Murtex Oil Co. v. Murphy

395 S.W.2d 853 | Tex. App. | 1965

CHADICK, Chief Justice.

This is a venue case. The judgment of the trial court is affirmed.

The appellants, as plaintiffs, filed suit in the 124th Judicial District Court of Gregg County, where the defendants reside, to partition an oil, gas and mineral leasehold estate in land located in Rusk County. Besides the partition count their petition states an action for damages attributable to the defendants’ alleged delaying tactics and for receivership to: (aj prevent the defendants’ tactics from causing the property to be permanently and irreparably lost or destroyed; and (b) to prevent oil drainage by offset wells. Prayer was for certain specified relief and such other as the plaintiffs might show *855themselves entitled to. The appellees, defendants below, in their plea of privilege alleged expiration prior to suit of the oil, gas and mineral lease creating the leasehold estate made the subject of partition.

The following excerpt from the appellants’ brief tenders the controlling issue the appellants request this court to decide with such economy of words and precision of expression that it is adopted for all purposes:

“The Appellants filed this cause in Gregg County, Texas pursuant to the provisions of Subdivision 13 of Article 1995 [Vernon’s Ann.], Tex.Rev.Civ.St., which provides:

“ ‘Partition. — Suits for the partition of land or other property may be brought in the county where such land or other property, or a part thereof, may be, or in the county in which one or more of the defendants reside, or in the county of the residence of any defendant who may assert an adverse claim to or interest in such property, or seeks to recover the title to the same. Nothing herein shall be construed to fix venue of a suit to recover the title to land.’

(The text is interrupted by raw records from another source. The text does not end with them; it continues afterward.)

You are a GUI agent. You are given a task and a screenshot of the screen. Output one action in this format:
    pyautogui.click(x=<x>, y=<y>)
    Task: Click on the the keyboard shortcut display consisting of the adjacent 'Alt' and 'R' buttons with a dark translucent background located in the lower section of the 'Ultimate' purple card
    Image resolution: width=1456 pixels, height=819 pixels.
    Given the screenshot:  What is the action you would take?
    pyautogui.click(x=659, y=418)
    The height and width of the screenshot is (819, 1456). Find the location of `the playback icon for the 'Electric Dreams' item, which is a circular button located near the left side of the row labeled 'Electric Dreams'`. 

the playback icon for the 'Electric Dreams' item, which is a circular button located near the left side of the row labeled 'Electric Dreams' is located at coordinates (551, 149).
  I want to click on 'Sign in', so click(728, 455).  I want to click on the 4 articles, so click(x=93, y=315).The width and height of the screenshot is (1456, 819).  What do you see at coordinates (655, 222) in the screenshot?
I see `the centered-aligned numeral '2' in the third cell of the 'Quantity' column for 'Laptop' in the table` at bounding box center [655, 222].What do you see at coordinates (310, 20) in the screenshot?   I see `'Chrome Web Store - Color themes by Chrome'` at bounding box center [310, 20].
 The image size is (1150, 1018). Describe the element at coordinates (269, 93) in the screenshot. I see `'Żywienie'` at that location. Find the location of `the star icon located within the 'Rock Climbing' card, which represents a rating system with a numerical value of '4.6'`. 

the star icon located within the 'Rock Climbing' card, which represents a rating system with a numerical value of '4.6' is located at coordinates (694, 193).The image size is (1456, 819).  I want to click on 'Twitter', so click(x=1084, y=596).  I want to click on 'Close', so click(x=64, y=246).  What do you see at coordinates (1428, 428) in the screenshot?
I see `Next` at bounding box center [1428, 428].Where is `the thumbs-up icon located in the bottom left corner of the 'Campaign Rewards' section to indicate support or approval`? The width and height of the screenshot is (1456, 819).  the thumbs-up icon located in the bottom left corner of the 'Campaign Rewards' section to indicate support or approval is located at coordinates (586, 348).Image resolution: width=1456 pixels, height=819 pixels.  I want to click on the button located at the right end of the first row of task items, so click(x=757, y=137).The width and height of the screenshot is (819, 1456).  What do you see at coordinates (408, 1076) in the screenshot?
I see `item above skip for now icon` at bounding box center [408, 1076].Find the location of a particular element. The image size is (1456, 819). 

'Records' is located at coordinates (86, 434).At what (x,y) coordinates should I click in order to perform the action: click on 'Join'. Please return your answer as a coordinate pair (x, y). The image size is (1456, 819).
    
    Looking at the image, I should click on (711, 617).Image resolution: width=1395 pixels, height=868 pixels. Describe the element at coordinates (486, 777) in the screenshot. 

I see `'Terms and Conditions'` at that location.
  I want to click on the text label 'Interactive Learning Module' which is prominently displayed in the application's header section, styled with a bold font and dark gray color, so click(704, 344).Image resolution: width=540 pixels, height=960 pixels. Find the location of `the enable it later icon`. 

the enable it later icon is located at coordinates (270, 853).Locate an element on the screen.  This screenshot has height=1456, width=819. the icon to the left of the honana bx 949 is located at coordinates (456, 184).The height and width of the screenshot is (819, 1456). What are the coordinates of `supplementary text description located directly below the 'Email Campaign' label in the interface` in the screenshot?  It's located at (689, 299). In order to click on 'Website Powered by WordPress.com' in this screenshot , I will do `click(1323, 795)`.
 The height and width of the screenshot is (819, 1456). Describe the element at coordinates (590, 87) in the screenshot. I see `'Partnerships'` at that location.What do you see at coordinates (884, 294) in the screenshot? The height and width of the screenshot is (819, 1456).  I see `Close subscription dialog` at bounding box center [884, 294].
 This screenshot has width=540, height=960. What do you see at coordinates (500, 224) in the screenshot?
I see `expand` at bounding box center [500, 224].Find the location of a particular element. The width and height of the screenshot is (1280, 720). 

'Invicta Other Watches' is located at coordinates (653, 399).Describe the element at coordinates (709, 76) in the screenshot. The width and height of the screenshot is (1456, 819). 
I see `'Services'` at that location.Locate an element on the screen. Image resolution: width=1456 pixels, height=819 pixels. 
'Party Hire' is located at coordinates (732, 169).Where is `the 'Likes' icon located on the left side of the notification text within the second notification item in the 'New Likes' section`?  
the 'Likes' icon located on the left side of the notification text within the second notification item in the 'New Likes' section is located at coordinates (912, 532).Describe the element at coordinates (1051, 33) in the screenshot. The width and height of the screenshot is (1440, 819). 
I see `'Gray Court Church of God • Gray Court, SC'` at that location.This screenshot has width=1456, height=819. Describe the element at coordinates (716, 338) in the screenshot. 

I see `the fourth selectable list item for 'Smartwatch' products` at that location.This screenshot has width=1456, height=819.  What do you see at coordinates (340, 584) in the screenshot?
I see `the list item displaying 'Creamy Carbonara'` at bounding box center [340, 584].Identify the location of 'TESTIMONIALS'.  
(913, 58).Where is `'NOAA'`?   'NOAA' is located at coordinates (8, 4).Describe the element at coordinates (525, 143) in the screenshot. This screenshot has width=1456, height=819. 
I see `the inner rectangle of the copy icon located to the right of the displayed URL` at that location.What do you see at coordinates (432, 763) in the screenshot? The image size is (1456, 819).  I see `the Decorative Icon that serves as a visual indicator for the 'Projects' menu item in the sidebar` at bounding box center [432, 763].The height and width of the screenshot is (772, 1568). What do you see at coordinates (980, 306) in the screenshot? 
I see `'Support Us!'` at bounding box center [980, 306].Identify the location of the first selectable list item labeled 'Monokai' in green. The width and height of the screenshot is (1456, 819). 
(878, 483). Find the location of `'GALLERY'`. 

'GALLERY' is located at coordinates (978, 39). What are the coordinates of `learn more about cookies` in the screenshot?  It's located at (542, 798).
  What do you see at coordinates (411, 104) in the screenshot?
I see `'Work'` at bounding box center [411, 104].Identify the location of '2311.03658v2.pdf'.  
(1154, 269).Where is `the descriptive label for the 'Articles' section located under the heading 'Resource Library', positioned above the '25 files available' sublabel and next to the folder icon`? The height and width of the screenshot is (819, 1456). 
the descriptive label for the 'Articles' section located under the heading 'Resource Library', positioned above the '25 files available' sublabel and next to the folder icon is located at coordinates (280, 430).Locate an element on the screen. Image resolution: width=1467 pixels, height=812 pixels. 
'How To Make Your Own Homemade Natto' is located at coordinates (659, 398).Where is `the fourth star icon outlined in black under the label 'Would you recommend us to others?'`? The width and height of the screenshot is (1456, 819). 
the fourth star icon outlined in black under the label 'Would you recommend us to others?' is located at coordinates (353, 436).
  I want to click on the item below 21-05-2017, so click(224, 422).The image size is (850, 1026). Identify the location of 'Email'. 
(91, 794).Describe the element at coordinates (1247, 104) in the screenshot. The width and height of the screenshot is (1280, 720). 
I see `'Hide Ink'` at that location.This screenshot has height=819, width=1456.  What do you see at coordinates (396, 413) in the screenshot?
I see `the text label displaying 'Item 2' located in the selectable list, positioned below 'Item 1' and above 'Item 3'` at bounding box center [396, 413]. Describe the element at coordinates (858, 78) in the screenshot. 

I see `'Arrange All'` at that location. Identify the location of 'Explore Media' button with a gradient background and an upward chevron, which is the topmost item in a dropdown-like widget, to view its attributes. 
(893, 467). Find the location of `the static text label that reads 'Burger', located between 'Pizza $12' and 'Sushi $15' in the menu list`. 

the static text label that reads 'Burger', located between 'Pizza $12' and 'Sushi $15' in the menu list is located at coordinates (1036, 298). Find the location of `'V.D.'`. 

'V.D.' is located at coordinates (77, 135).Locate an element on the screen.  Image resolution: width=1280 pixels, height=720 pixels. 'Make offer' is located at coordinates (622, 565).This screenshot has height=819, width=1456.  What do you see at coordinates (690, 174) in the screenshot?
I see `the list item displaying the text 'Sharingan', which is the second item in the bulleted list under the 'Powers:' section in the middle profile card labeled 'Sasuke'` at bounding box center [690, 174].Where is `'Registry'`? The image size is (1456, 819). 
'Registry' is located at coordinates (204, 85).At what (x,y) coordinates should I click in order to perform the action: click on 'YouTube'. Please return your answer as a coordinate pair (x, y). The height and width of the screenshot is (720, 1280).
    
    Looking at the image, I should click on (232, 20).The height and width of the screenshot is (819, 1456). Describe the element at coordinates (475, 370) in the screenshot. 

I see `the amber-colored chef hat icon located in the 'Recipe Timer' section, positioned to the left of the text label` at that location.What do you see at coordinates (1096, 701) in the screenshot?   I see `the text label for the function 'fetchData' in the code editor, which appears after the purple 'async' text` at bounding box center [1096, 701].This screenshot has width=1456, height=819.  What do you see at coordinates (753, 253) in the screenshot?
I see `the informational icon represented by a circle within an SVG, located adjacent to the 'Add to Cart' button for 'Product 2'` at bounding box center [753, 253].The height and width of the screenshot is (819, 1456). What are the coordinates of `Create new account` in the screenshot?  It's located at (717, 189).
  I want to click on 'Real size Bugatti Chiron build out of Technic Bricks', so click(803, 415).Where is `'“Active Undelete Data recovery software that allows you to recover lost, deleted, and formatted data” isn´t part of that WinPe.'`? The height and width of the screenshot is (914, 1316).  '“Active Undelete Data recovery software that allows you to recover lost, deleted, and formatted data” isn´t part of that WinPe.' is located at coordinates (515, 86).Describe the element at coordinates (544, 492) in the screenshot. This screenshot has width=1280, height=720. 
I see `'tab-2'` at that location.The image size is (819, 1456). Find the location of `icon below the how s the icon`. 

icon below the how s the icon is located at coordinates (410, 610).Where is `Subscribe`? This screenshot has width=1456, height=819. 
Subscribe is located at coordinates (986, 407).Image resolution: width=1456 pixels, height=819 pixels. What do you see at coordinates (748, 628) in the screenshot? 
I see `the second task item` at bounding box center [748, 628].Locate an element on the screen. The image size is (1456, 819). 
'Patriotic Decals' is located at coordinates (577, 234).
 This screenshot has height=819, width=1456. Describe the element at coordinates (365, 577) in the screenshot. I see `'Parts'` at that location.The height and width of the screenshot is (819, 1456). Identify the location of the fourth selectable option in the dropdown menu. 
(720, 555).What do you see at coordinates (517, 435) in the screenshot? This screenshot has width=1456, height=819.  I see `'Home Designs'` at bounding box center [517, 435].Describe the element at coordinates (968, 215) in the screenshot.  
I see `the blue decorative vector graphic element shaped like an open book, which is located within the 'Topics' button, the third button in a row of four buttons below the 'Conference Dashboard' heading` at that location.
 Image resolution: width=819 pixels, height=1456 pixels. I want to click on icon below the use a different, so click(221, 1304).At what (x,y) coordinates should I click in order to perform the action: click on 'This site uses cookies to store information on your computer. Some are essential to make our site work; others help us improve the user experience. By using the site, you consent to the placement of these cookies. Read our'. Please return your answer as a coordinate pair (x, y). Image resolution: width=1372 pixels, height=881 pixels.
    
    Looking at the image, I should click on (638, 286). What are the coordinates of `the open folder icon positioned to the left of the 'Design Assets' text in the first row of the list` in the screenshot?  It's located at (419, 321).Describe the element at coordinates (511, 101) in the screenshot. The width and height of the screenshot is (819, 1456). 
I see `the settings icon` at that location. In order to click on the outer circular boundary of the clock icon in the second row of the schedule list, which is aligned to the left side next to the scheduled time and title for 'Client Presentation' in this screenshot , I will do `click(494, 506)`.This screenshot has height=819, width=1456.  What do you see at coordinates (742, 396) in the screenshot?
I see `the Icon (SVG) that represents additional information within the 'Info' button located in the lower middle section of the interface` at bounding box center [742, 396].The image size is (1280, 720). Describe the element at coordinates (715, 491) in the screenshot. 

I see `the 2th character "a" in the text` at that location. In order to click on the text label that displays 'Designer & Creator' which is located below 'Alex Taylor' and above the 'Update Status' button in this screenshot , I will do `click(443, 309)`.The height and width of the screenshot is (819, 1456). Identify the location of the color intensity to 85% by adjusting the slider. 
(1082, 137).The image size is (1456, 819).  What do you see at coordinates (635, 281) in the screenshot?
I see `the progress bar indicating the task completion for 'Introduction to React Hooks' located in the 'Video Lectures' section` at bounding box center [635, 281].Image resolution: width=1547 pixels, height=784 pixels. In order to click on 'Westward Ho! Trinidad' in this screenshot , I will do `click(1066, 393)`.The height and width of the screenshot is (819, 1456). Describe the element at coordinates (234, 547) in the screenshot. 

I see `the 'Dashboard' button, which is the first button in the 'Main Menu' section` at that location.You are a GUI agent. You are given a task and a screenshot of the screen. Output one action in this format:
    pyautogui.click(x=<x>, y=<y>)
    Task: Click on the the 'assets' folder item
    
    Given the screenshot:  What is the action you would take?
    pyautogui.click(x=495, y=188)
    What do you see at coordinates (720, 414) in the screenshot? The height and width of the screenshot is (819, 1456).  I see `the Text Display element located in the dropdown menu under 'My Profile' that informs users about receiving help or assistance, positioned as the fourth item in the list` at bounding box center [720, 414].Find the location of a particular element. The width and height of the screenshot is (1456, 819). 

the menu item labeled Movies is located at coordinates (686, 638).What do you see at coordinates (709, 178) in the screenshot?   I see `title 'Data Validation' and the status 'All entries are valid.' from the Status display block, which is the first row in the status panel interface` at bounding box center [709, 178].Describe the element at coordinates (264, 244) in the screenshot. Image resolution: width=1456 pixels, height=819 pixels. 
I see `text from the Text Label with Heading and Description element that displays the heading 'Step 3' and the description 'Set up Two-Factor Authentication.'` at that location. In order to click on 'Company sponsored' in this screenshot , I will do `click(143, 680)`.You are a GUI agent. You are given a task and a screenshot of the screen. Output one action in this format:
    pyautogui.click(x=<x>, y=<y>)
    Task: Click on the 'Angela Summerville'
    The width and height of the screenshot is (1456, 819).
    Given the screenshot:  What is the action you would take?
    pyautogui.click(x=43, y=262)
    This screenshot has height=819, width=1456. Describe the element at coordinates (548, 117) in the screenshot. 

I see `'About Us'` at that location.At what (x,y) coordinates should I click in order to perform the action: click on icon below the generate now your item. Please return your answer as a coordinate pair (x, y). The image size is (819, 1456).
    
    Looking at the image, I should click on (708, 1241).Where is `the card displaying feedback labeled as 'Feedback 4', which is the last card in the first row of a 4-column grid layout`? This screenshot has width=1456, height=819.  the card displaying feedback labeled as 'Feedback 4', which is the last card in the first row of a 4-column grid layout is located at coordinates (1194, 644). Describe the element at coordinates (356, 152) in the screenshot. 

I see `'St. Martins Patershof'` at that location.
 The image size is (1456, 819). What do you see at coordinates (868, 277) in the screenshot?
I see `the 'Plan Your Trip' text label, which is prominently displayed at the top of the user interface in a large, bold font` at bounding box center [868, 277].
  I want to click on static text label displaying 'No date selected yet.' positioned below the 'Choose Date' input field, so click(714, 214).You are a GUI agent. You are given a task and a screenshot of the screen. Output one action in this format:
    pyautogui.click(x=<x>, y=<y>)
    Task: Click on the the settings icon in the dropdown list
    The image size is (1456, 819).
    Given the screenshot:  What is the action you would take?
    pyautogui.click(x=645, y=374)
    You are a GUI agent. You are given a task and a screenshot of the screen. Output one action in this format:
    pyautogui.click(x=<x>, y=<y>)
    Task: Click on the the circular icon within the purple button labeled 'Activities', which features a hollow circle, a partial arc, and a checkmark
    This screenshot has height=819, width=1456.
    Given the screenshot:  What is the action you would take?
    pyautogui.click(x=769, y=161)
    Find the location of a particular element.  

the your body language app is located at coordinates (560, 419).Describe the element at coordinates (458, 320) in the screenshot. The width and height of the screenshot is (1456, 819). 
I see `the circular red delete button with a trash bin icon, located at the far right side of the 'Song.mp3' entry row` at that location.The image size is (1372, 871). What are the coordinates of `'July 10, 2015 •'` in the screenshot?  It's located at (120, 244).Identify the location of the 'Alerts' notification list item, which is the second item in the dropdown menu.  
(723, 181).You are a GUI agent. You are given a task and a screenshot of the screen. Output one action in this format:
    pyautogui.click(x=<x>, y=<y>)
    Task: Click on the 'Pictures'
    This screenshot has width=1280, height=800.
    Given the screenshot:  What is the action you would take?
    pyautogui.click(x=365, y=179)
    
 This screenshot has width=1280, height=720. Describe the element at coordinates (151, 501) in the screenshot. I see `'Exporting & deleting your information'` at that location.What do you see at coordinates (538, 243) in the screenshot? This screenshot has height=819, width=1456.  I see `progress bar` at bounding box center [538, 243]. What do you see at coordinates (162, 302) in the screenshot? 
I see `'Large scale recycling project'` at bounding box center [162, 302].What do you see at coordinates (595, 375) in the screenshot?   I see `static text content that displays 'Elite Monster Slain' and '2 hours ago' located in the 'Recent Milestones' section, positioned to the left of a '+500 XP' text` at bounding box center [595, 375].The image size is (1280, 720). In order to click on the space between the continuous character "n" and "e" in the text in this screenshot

This Sub-division fixes venue in Gregg County, unless the case comes within the terms of Sub-division 14.

“The Appellees contend, and the trial court ruled, that the cause is governed by Subdivision 14 of Article 1995, Tex.Rev. Civ.St., which provides:

“ ‘Lands. — Suits for the recovery of lands or damages thereto, or to remove incumbrances upon the title to land, or to quiet the title to lands, or to prevent or stay waste on lands, must be brought in the county in which the land, or a part thereof, may lie.’

“There is no real conflict between these two subdivisions of our venue statute. The problem is determining when Subdivision 14 is applicable. If the instant case is one coming within the terms of Subdivision 14, it is mandatory and the cause must be transferred for trial to Rusk County; whereas, by the terms of Subdivision 13, if this cause does not come under the provisions of Subdivision 14, venue is established in Gregg County. The question of law to be determined in the instant case is therefore, whether this is a suit ‘for the recovery of lands or damages thereto or to remove incumbrances upon the title to land, or to quiet the title to land, or to prevent or stay waste on lands ?’ ”

The allegation in the plea of privilege that the lease had previously expired constituted a denial that the plaintiffs owned title or interest in the subject leasehold estate. Thus a title issue materializes and is injected into the partition suit. In order to maintain the partition suit in Gregg County over the objection of the defendants the plaintiffs were obligated to demonstrate that there was no controversy as to title. Pena v. Sling, 135 Tex. 200, 140 S.W.2d 441, 128 A.L.R. 1223; Herrington v. McDonald, 141 Tex. 441, 174 S.W.2d 307; 1 Texas Civil Practice (McDonald), Sec. 4.21, p. 373.1 This they were unable to do.

*856In addition, it is worthy of notice that the plaintiffs’ petition, in the part addressed to the necessity for a receivership, shows on its face that the suit is one to prevent and stay waste to land. It is alleged that a receivership is necessary to prevent drainage of oil from the leased land by offset wells. The judgment of the trial court is affirmed.

. The author of this treatise after commenting upon Pena v. Sling supra, and other cases following in its wake makes this enlightening observation on the effect of Art. 1995, Subsections 13 and 14:

“Under this interpretation, a plaintiff can no longer know in advance of suit whether he can maintain his partition action, involving land located in county A, in a court of county B where a defendant resides. Since he must, if the defendant questions the venue, prove that there is no controversy as to title, it is insufficient for him to establish by a preponderance of the evidence that he is entitled to the interest he asserts, or that the defendant has no valid claim to a greater share than plaintiff has conceded in his petition.

Although it is immaterial to decision, there is evidence of record tending to show the mineral lease had expired by its own terms. Thus the record here contains both pleading and evidence raising the question of title.